Umiltà (predicata e praticata)- l’Unità 20.03.09
Il ministro del Lavoro, Sacconi, in conferenza stampa dice: “Nel curriculum di una persona peserà nel dopo crisi anche la capacità di essersi messo in gioco, di aver accettato un lavoro manuale, umile con il quale
ha imparato ad essere responsabile di una mansione. Se è laureato in scienza della comunicazione non avrà molto appeal”.
Doriana Goracci
Il modo in cui Sacconi si rivolge ai giovani del suo paese denota una conoscenza molto scarsa della loro realtà.
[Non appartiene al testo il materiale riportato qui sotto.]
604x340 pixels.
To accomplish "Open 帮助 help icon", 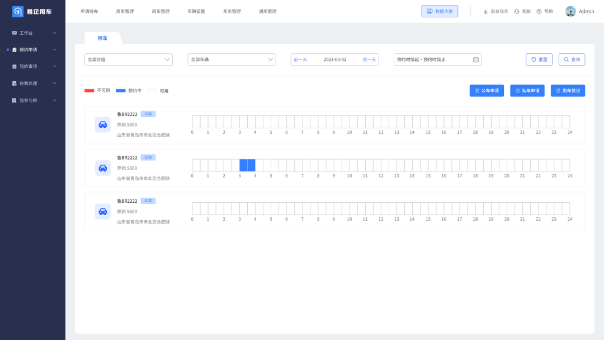I will click(x=539, y=11).
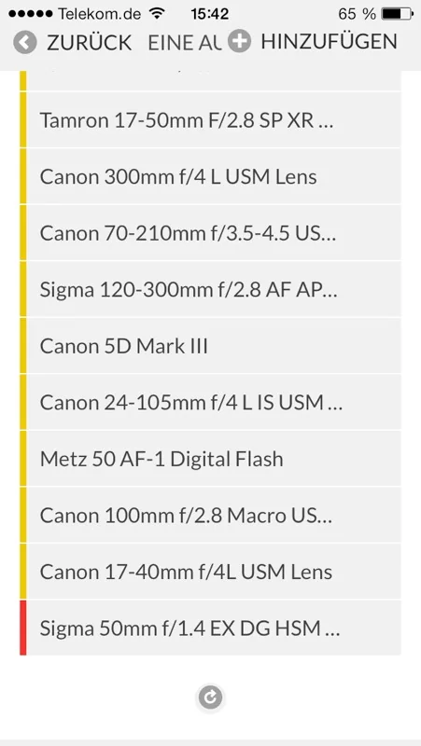
Task: Tap the Wi-Fi icon in the status bar
Action: 156,13
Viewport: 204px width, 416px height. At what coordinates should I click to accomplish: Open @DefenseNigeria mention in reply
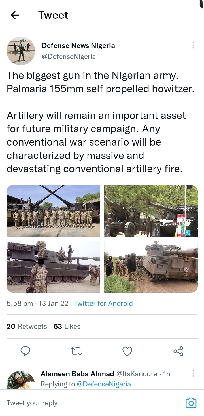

Non c’è davvero alcun bisogno di discorsi come il suo per convincere i tanti (troppi) che già lo fanno a fare lavori manuali o comunque non coerenti con gli studi che hanno fatto. Quello che suona ridicolo e paternalistico, invece, è quel promettere che l’averlo fatto “conterà nel loro curriculum” più di
una “laurea in scienza della comunicazione”. Aprendo una prospettiva inquietante sulle idee di un Ministro che consiglia a chi viene da luoghi sociali più deboli di non darsi troppo da fare per lo studio e per il miglioramento della sua condizione. L’Università la devono frequentare quelli che se lo possono permettere, dice in sostanza il Ministro. Umilmente (lui sì) riconoscendo il ruolo che gli è stato dato da chi lo ha messo lì a difendere lo stato sociale secondo Berlusconi: quello di difensore fedele e senza scrupoli di quelli che hanno già tutto (o, a volte, troppo) dall’assalto che potrebbe venire loro da quelli che hanno poco e si mettono, magari, a studiare troppo.